Security clearance is restored for ex-FBI employee who testified on politicization claims

WASHINGTON — A former one FBI employee who accused the agency of politicizing his work when he testified to Congress has seen his security clearance reinstated, his lawyers said Tuesday.

Marcus Allen was one of three men who alleged in May 2023 that the FBI committed excessive reprisals and retaliation in testimony before a special House committee investigating what Republicans call the ‘armament’ of the federal government against conservatives.

His security clearance was revoked over concerns about how his views on the attack on the Capitol on Jan. 6, 2021, affected his work, according to a letter the FBI sent to Rep. Jim Jordan of Ohio, the Republican chairman of the committee.

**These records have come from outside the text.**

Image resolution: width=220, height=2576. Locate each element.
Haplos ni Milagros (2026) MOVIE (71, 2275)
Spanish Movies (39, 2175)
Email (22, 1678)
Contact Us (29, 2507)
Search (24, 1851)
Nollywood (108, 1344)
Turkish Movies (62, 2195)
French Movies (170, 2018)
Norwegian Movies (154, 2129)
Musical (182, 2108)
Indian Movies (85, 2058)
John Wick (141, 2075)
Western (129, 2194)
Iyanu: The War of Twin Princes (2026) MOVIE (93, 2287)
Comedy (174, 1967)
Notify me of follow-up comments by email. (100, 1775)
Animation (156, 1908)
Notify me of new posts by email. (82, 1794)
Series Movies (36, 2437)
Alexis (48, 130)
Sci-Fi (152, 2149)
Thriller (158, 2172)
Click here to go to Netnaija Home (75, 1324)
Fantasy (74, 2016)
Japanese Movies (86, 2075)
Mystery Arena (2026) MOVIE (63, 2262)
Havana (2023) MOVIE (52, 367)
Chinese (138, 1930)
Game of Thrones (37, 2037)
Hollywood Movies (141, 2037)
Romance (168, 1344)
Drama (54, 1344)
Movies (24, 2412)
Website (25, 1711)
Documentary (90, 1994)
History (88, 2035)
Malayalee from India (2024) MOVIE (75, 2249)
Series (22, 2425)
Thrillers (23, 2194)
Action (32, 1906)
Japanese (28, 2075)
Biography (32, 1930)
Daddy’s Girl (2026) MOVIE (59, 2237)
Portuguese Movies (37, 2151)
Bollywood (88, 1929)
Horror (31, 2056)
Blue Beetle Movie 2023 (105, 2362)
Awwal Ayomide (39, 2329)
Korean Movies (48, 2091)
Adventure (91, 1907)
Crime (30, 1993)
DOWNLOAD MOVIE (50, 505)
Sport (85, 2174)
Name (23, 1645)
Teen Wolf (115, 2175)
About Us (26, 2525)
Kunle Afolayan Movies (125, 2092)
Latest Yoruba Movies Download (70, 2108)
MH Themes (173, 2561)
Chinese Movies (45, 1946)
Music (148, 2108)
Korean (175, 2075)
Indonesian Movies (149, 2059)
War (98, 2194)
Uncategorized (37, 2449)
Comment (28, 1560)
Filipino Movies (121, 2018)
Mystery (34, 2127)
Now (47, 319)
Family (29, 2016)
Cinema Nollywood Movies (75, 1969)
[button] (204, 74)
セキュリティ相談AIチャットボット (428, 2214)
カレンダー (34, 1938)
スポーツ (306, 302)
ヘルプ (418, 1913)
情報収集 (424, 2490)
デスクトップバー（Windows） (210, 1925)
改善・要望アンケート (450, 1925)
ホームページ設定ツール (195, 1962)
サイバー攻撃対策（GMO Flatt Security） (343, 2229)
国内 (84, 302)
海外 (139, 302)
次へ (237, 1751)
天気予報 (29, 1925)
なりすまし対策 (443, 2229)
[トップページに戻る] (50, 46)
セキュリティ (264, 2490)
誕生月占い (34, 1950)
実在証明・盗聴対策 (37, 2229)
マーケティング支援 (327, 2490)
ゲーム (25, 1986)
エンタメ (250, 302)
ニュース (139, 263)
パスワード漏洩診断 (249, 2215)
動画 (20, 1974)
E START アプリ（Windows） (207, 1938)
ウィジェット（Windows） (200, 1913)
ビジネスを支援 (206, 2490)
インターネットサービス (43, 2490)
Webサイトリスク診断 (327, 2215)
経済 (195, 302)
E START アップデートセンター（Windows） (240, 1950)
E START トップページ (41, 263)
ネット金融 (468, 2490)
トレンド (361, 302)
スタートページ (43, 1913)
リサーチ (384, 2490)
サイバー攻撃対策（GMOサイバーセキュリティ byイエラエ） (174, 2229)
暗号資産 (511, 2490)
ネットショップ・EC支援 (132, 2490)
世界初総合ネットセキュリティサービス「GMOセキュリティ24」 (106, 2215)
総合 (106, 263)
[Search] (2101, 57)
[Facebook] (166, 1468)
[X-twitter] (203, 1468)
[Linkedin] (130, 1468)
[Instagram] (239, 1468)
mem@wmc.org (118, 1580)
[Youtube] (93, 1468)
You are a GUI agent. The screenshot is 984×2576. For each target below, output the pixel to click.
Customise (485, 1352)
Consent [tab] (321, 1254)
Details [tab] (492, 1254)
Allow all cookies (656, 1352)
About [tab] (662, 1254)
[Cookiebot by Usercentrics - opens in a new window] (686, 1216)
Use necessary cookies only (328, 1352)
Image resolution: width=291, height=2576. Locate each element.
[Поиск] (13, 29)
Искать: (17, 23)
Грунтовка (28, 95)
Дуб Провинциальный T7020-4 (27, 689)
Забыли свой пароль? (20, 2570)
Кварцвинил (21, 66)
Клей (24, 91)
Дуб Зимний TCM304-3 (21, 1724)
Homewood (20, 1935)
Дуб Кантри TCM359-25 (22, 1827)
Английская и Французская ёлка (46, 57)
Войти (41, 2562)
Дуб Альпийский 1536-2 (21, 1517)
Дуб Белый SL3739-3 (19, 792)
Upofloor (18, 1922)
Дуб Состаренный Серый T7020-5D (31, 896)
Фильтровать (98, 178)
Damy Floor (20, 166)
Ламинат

Allen’s clearance was reinstated after the concerns were investigated and “sufficiently mitigated,” according to a letter from the FBI’s HR department. He also reached a settlement with the agency under which he will receive back pay and benefit from the 27-month suspension, his lawyers said in a statement.

Allen, a former operations specialist at the FBI field office in Charlotte, North Carolina, formally resigned from the FBI on Monday.

He also filed a complaint with the Justice Department’s inspector general, alleging that his suspension was in retaliation against a whistleblower. The watchdog faulted the FBI for not having a process for employees to appeal a retaliatory suspension before it was formally revoked, a potentially lengthy process for workers without pay.

The FBI said the two sides agreed to resolve the case without either admitting wrongdoing. The agency said it takes seriously its “responsibility to FBI employees who make protected disclosures under the whistleblower policy.”